Own your decisions. Understand the customer’s needs. Don’t be lazy.— Professional corner cutting, Havoc Pennington. Aka: how to become a better programmer.
When you don’t create things, you become defined by your tastes rather than ability. Your tastes only narrow & exclude people. So create.— Why The Lucky Stiff.
El signo de la vitalidad no es durar, sino renacer y adaptarse.— El milagro Mondragón, José María Arizmendarrieta.
While money can help produce good software, clear communication channels between developers and users and a unified team can easily outperform more rigid development environments.— I feel sorry for closed-source developers, Bruce Momjian.
Screwing up is a great way to find out that your assumptions were wrong or that your model of the world was a little bit off. As long as you update your model and move forward with a better picture, you’re doing it right.
There are still some bad ways to fail. Repeating the same mistake over and over is one. Not listening to customers or peers before or after a failure is another. Never ignore the evidence; particularly when it says you’re wrong.— Valve Handbook for new employees.
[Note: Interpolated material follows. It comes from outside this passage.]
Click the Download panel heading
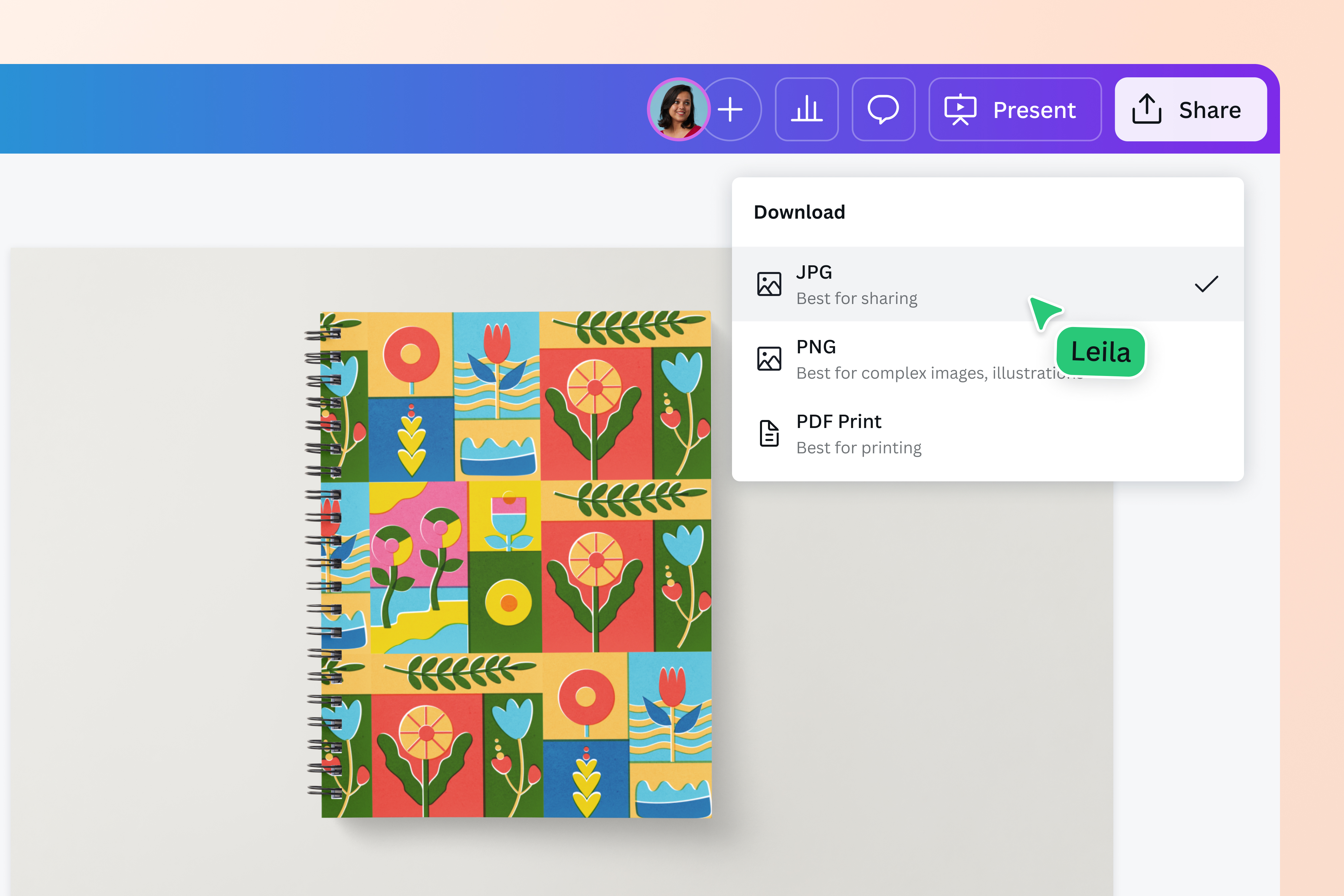Viewport: 1344px width, 896px height. [799, 212]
Just as demagogues may subvert democracy, so self-promotion may subvert meritocracy.— Open Source Projects and the meritocracy myth.
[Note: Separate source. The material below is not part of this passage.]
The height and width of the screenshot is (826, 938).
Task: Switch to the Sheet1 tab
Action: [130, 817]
Institutional memory comes in two forms: people and documentation. People remember how things work and why. Sometimes they write it down and store that information somewhere. Institutional amnesia works similarly. The people leave and the documents disappear, rot, or just become forgotten (as it were).— On institucional memory and reverse smuggling.
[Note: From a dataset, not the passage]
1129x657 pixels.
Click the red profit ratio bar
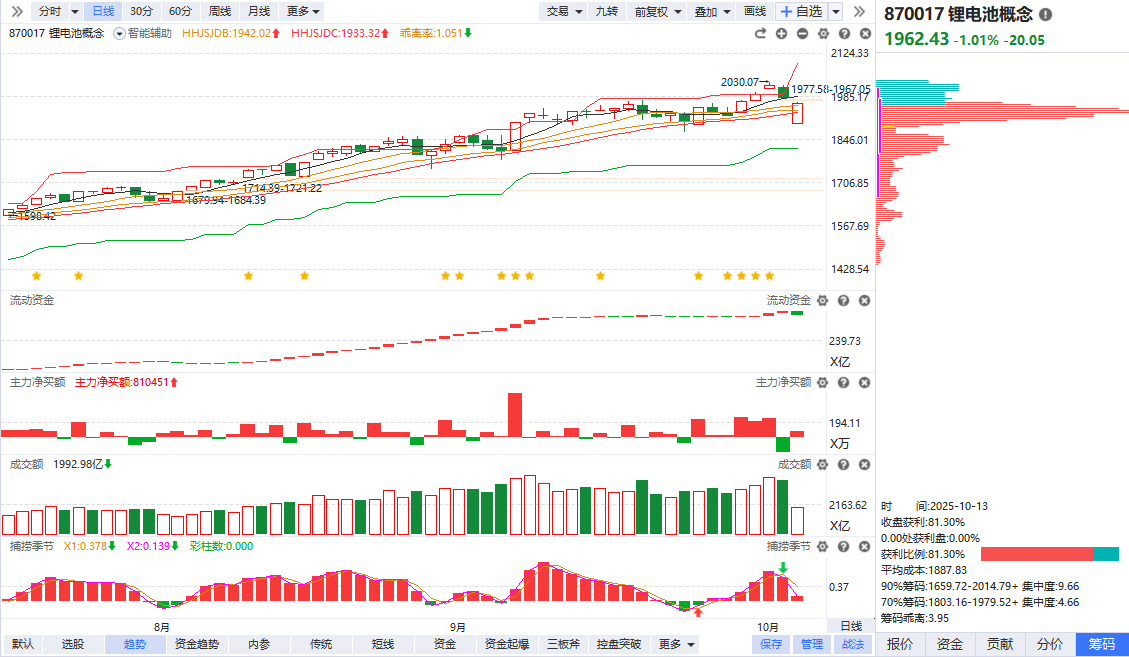click(1036, 554)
If you’re trying to make a successful tech product, 90% of the battle is that it works at all.— It has to work, Havoc Pennington.
And this is the essential broader point — as a programmer, you must have a series of wins, every single day. It is the Deus Ex Machina of hacker success. It is what makes you eager for the next feature, and the next after that. And a large team is poison to small wins. The nature of large teams is such that even when you do have wins, they come after long, tiresome and disproportionately many hurdles. And this takes all the wind out of them. Often when I shipped a feature it felt more like relief than euphoria.— On how the smartest fail to stick to the essential, one of the engineers behind Google Wave. Jointly with this other post, a good story for any startup to hear.
I will never stop learning. I won’t just work on things that are assigned to me. I know there’s no such thing as a status quo. I will build our business sustainably through passionate and loyal customers. I will never pass up an opportunity to help out a colleague, and I’ll remember the days before I knew everything. I am more motivated by impact than money, and I know that Open Source is one of the most powerful ideas of our generation. I will communicate as much as possible, because it’s the oxygen of a distributed company. I am in a marathon, not a sprint, and no matter how far away the goal is, the only way to get there is by putting one foot in front of another every day. Given time, there is no problem that’s insurmountable.— Automattic Creed, Matt Mullenweg.